# Trecho selecionado:

Mais estrelas ainda tinha outro hotel em Menongue. Depois de me deitar e apagar a vela, assim que me habituei à escuridão do quarto, começo a ver uma imensa porção de estrelas no teto! Não, não era a classificação turística hoteleira! Faltavam algumas telhas, o que permitia ver aquele céu, lindo quando se quer apreciar, mas pouco convidativo quando o buraco do telhado é bem por cima da cama! Por acaso nessa noite não choveu!
No Toco, a que eufemisticamente se chamava povoação, onde como é evidente luz elétrica não existia, havia somente três casas, todas pertencentes à mesma família. A de comércio, a habitação e uma espécie de hotel ou albergue, construída num local um pouco mais elevado, em cima de uma rocha. Era um edifico térreo com cinco portas para a rua, aliás a estrada. Cada porta dava para um quarto com meia dúzia de camas, onde os viajantes, praticamente só camionistas, à medida que chegavam, qualquer que fosse a hora, se deitavam para dormir. Nenhuma porta tinha chave. Não fazia falta. Era assim a África, tranquila.
A organização ali era simplissima. Quem fosse chegando procurava uma cama vazia, deitava-se, dormia, e no dia seguinte pela manhã, depois de matabichar pagava a sua conta e seguia então viagem. O matabicho, para gente que além ter estômagos fartos, não sabia quando chegava ao próximo destino, compunha-se de café, leite, pão e manteiga, e ou bifes, grandes, com batata frita, ou então bacalhau cozido com batatas! O que no Brasil se chama café da manhã, ali era algo de substância. E matabichar às cinco, seis horas da manhã, uma bacalhauzada, era ótimo! Já se saía aviado para o que desse e viesse.
Dormiam os viajantes uns quantos no mesmo quarto e muitas das vezes nem se chegavam a ver pelo desencontro das horas de chegada e partida. Mas dormiam e roncavam.
Pescoço à banda, braços e costas doloridos, todos nós enregelados, tudo o que eu naquela ocasião pedia a Deus que me desse era uma cama com dois cobertores de papa bem quentinhos. Não aguentava mais.

# Exercício escrito:
Transcreva sem alterações uma parte do trecho acima. Comece nas palavras que contêm "Dormiam os viajantes" e pare logo após "dormiam e roncavam.".

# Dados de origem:
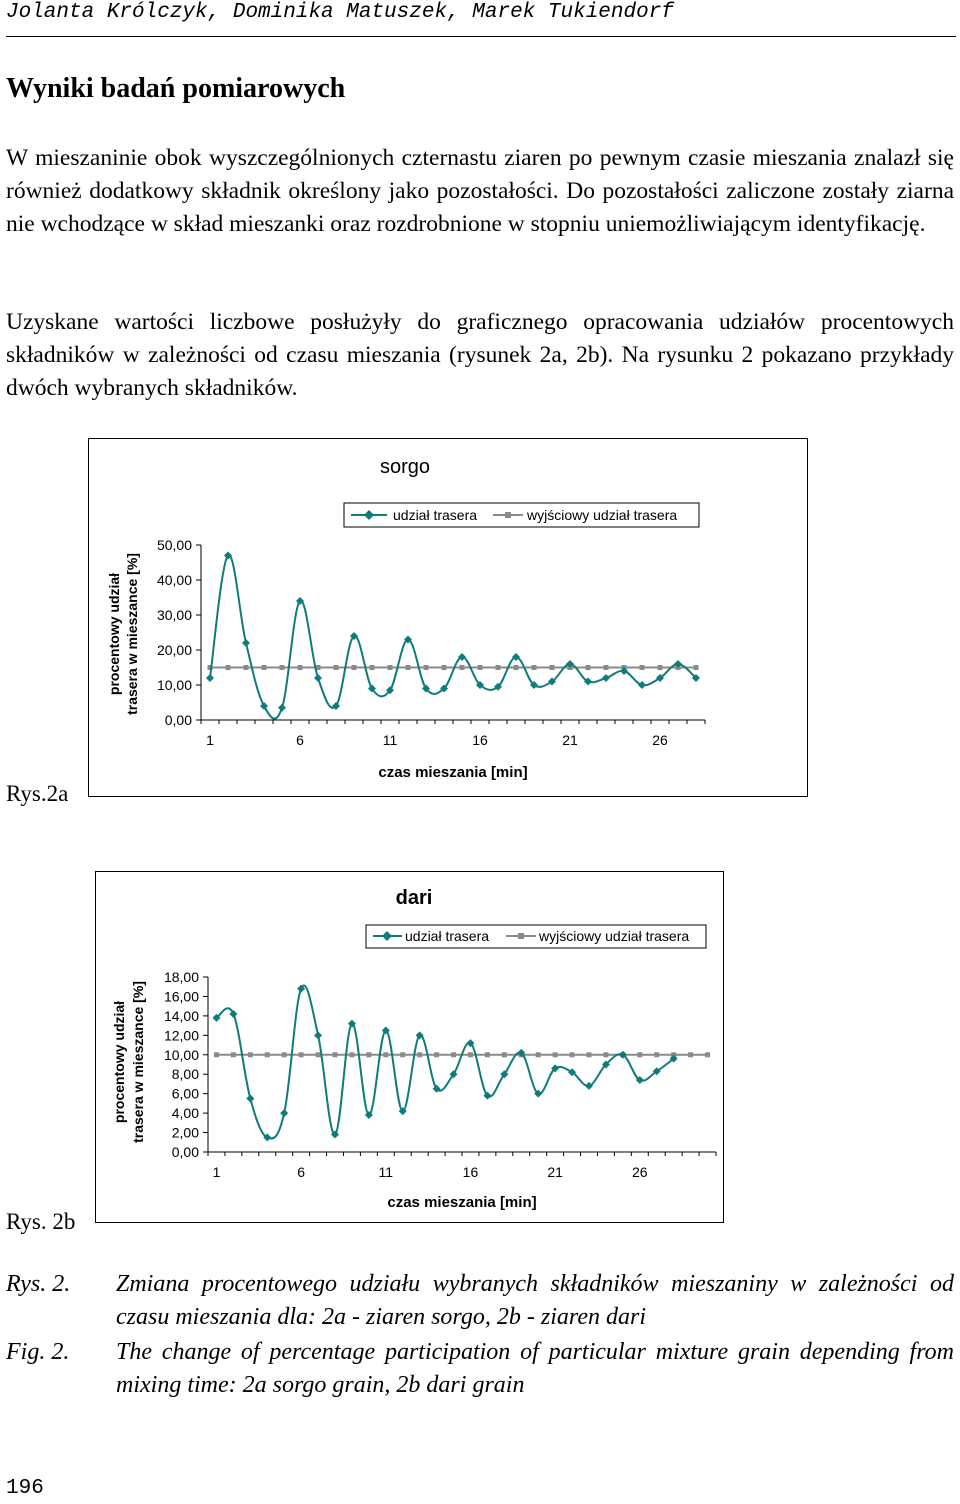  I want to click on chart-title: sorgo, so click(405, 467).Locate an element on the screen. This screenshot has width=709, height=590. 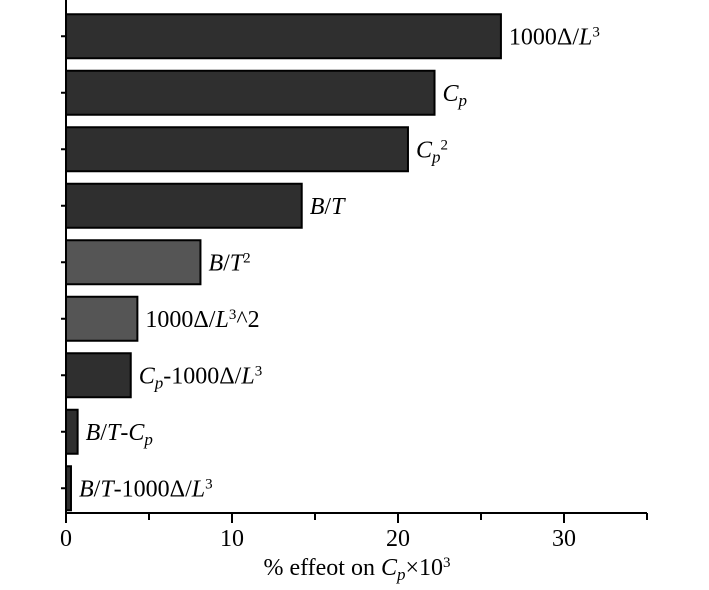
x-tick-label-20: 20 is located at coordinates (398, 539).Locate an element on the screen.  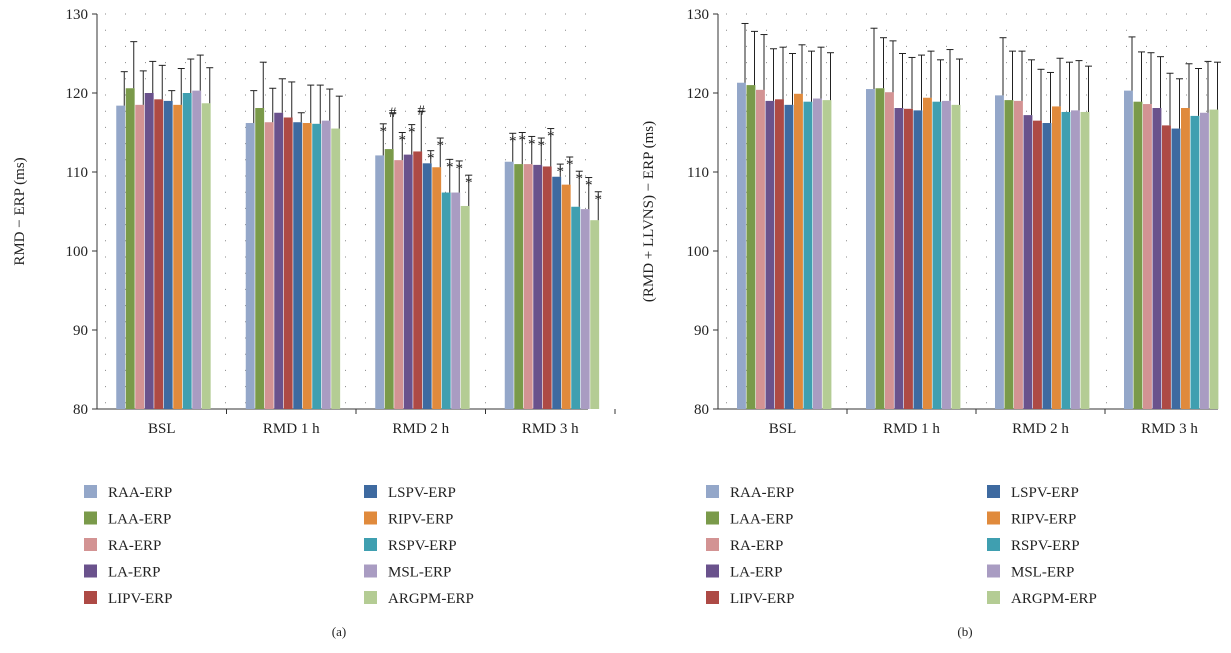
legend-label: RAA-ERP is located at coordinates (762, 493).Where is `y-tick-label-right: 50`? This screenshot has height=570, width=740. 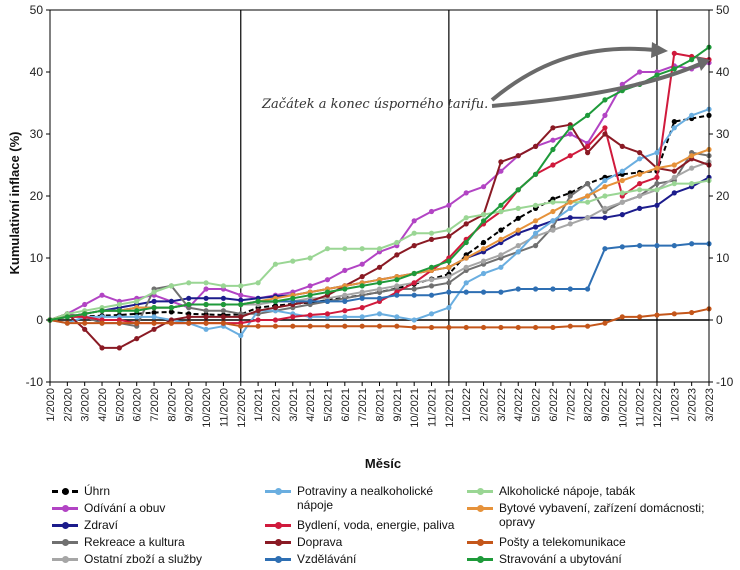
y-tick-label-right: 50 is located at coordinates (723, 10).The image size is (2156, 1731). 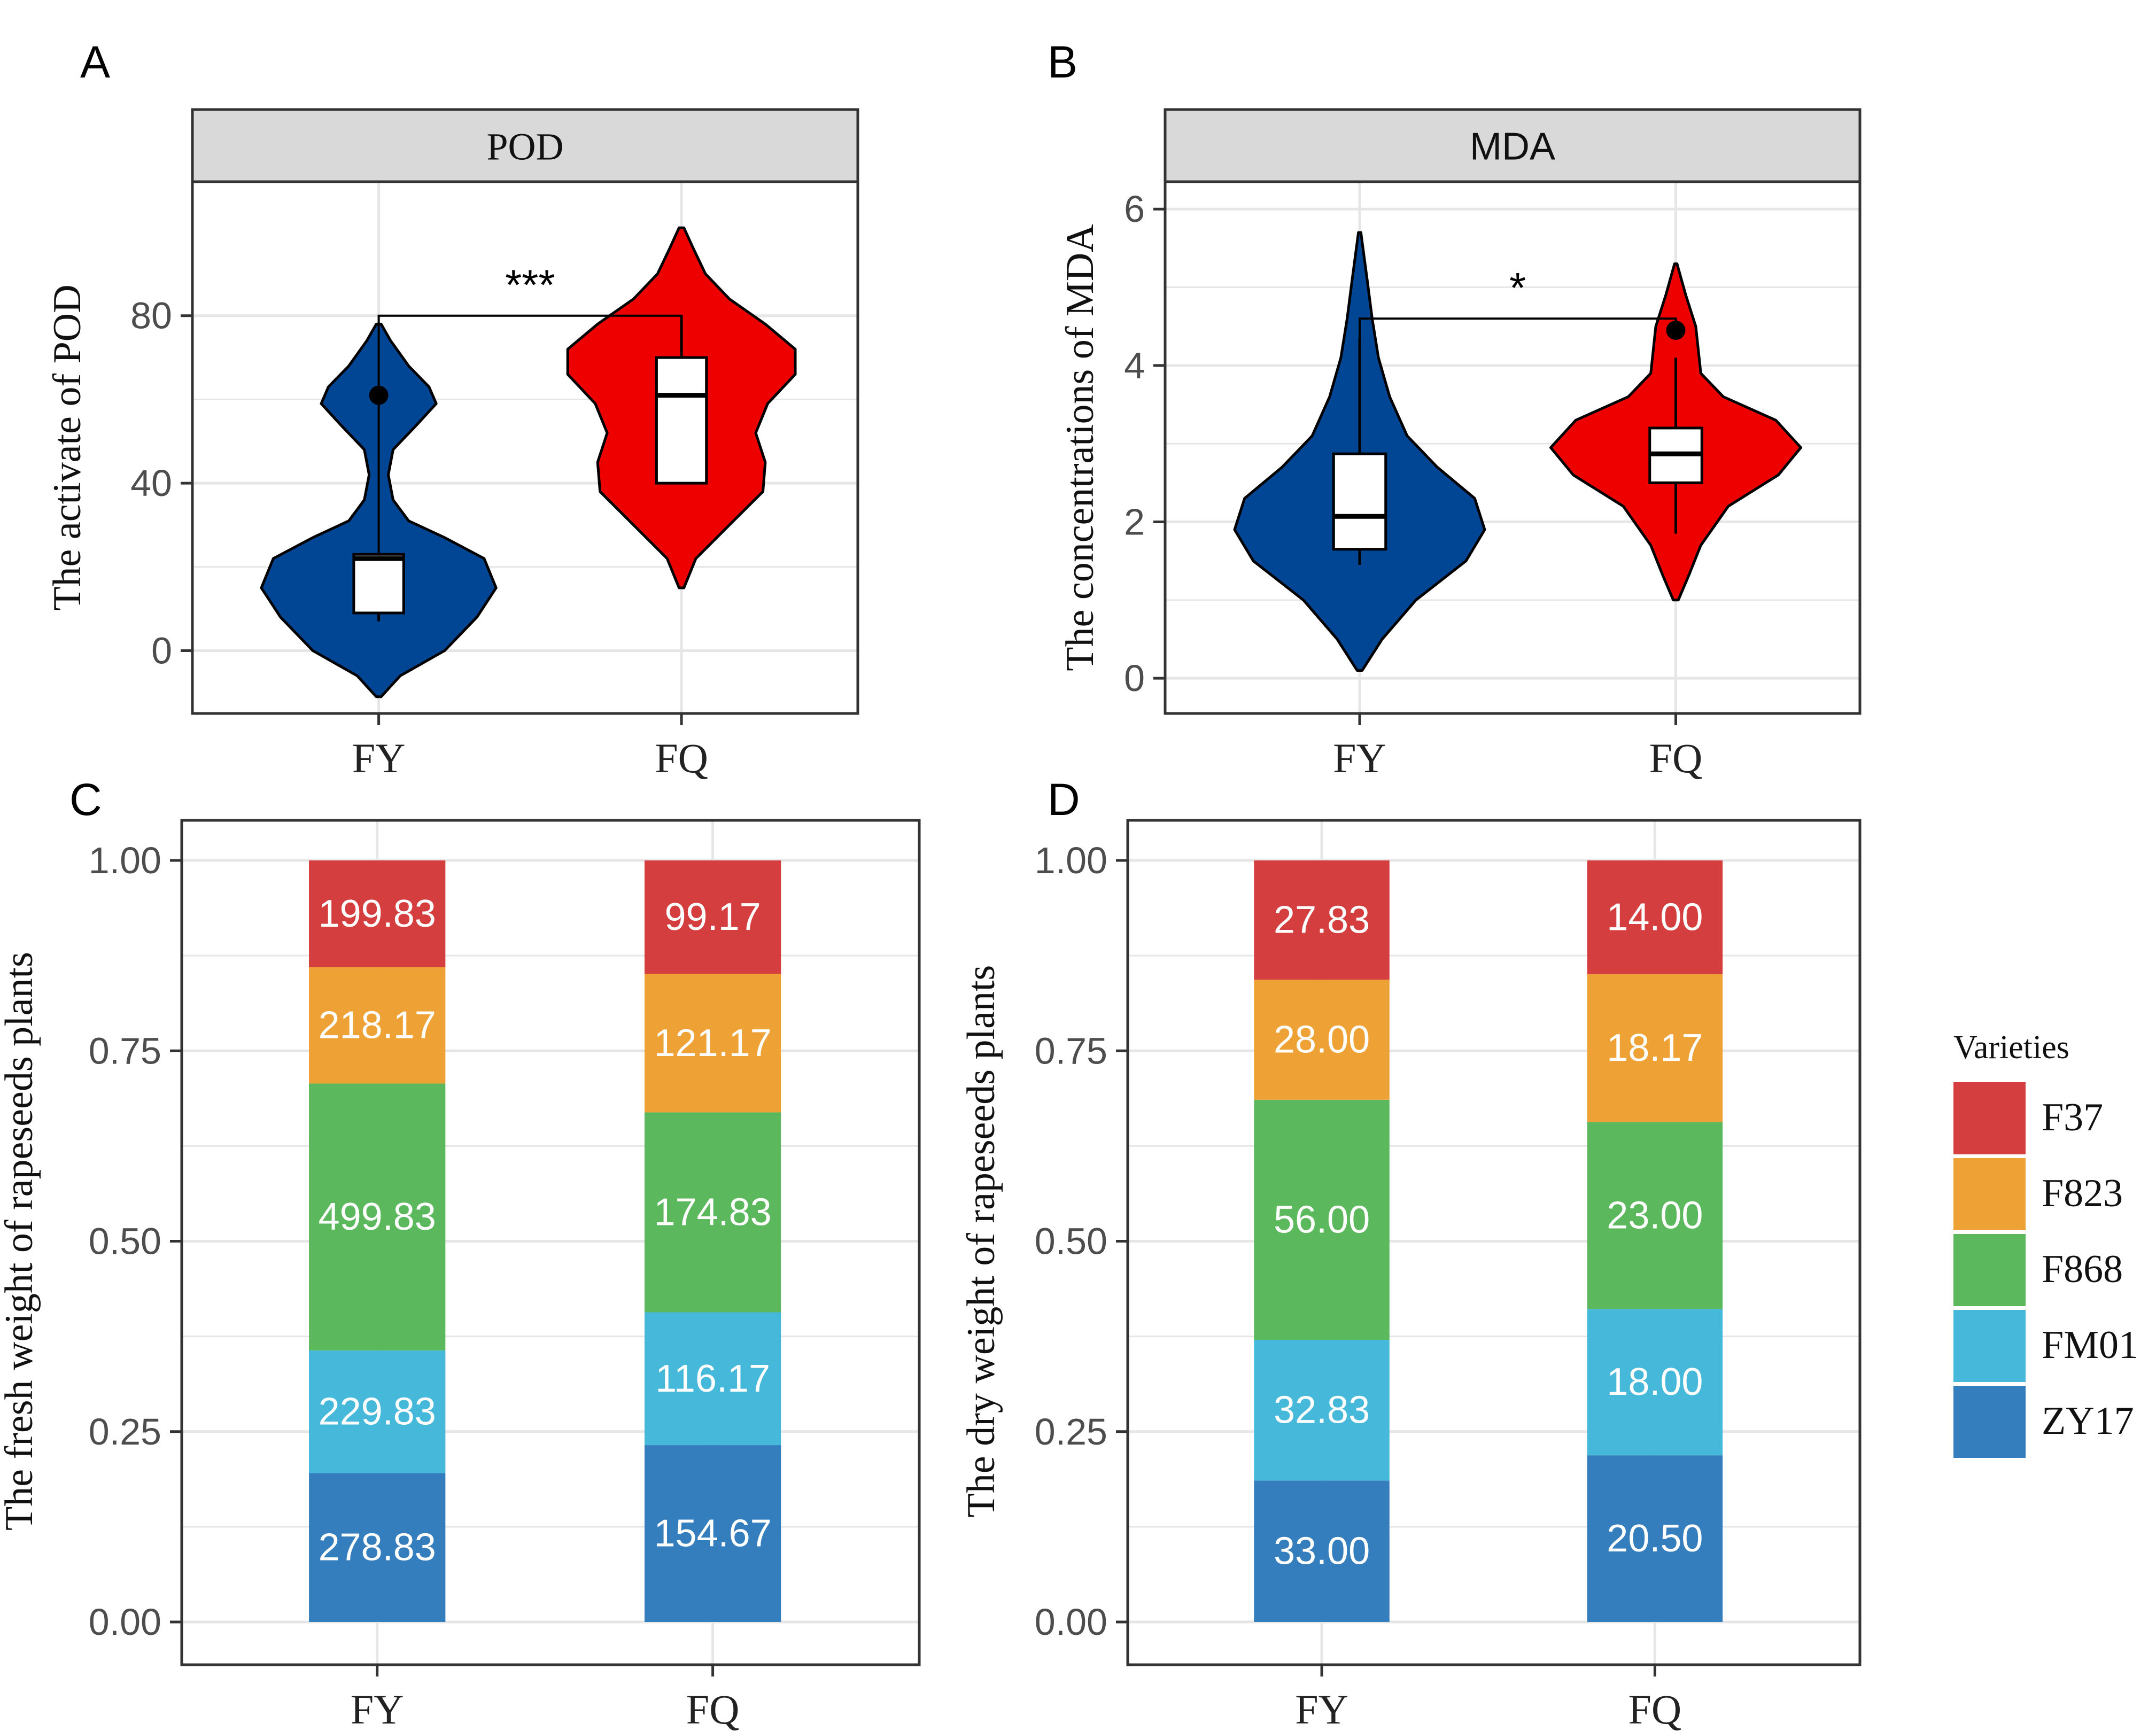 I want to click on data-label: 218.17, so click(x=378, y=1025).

# Resolução proposta:
Dormiam os viajantes uns quantos no mesmo quarto e muitas das vezes nem se chegavam a ver pelo desencontro das horas de chegada e partida. Mas dormiam e roncavam.